The schedule was perhaps too simplistic for the Chinese government. When a festival falls on, for example, a Wednesday as it did this week, the weekend is moved to Monday and Tuesday to give the illusion of three continuous days of holiday joy. Of course, most employers expected pencil pushers to be at their desks Saturday and Sunday morning.
The objective of the new plan was to promote spending on shorter vacations, all the while maintaining the productivity of its workforce. It’s thought that one day off in the middle of the week would not induce the same flurry of domestic travel spending as three days off.
Some media commentators have referred to the pushy schedule as “being vacationed.”
This year’s programming will put Chinese (or anyone working for Chinese companies) at work on five Saturdays and seven Sundays. For New Year’s, the first holiday of the year, the entire country was asked to worked eight consecutive days, a government directive that violated its own labor laws.
Taking care of business
Dissolving May Day, or what was called a “golden weekend,” was a step in the right direction in resolving holiday congestion.
In China, a holiday for all is essentially a holiday for none.

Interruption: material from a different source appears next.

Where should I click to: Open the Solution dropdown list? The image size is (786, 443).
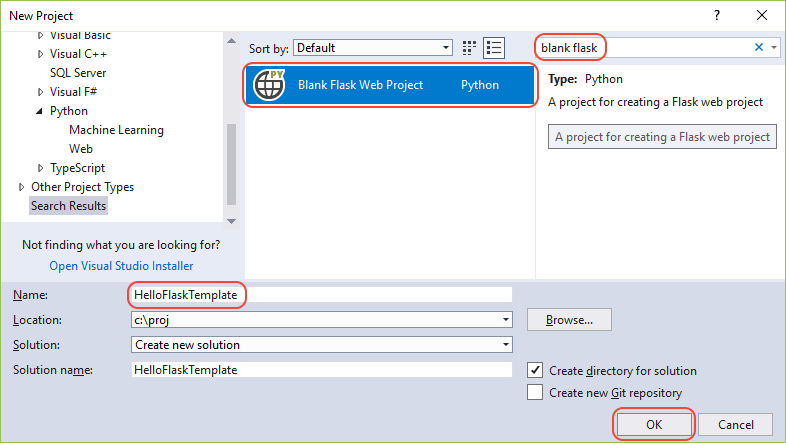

Holy mountains are swarmed with hellish crowds. Vacationers vie for ever last inch of beach space at sea resorts. Perhaps worst of all, the country’s transportation system is pushed to maximum capacity and sometimes beyond (it still is during Chinese New Year, which is thought to be the largest movement of people on the planet).
But even if the government has curbed some of the crowds, the sacredness of the five-day work week (for those it may apply to in China) should not be violated. Asking people to work seven or eight days in a row is comparable to asking an 8-year-old to do math homework for longer than 40 minutes. By the end of the long stretch, productivity will be low. The government also looked foolish violating its own labor law for the January 1 holiday.

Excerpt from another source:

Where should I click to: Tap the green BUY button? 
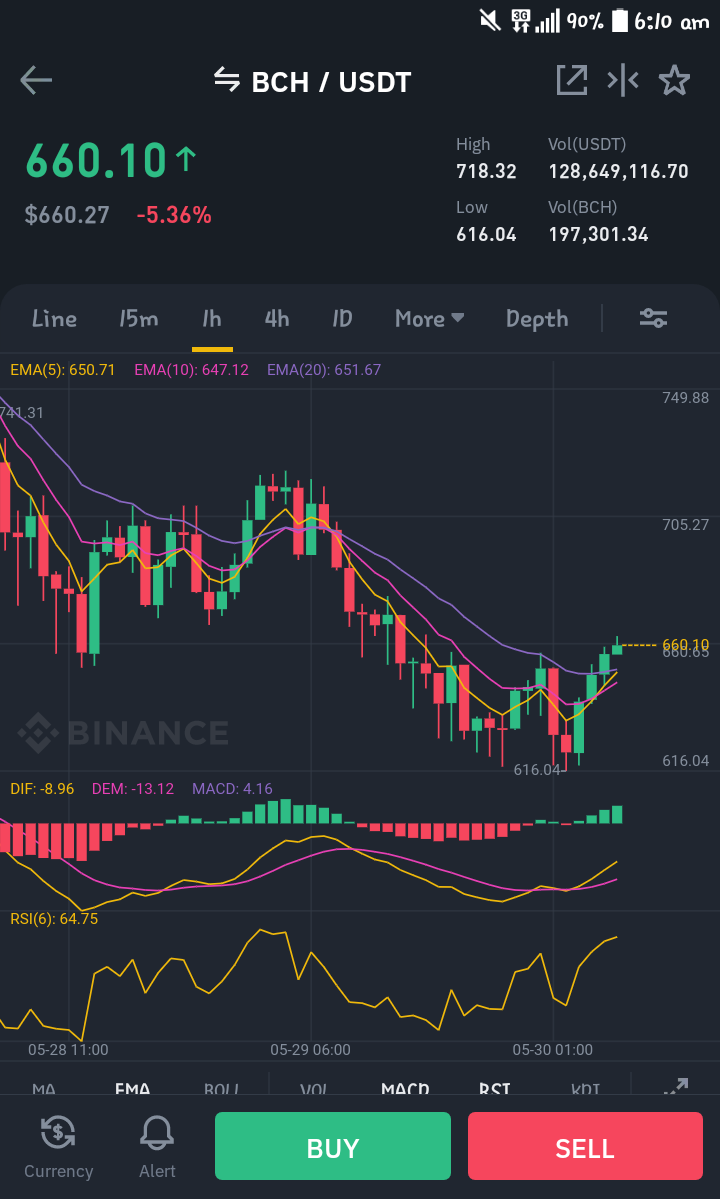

An alternative to the current regime is being hotly debated in the Chinese media. Economic Information, a government-back news site, invited specialist to debate the topic. Paid leave that can be taken at will instead of set holidays has gained much support.
Such a system would almost instantly relieve China’s transportation bottleneck. It would maintain travel spending and also spread that spending more evenly throughout the year. That way, hoteliers and travel companies would be less reliant on a few key weekends.
Solid arguments against paid leave have been waged. Even with the current schedule, many employers in the manufacturing sector require their workers to come in on holidays without paying them the overtime salary that is specified in Chinese law. Replacing a set schedule with paid leave would make it easy for employers simply cut paid leave from paychecks because a more flexible schedule would make corporate vacation policies’ be harder to police.
Perhaps an intermediate solution would be to follow the US in setting holidays. A holiday that lands on a Wednesday could be moved to Monday or Friday, avoiding a disfiguration of the workweek but maintaining the opportunity for precious domestic consumption.
However, China shouldn’t follow the US too closely. Official holidays in the US are guaranteed only to federal employees. While many other employers will shut the office on those days too, the number of holidays guaranteed to US workers outside the government is zero. It’s the only developed country without any form of guaranteed paid leave.
China has done well in granting the masses several vacation days, even if the majority of that time is spent standing in an endless queue.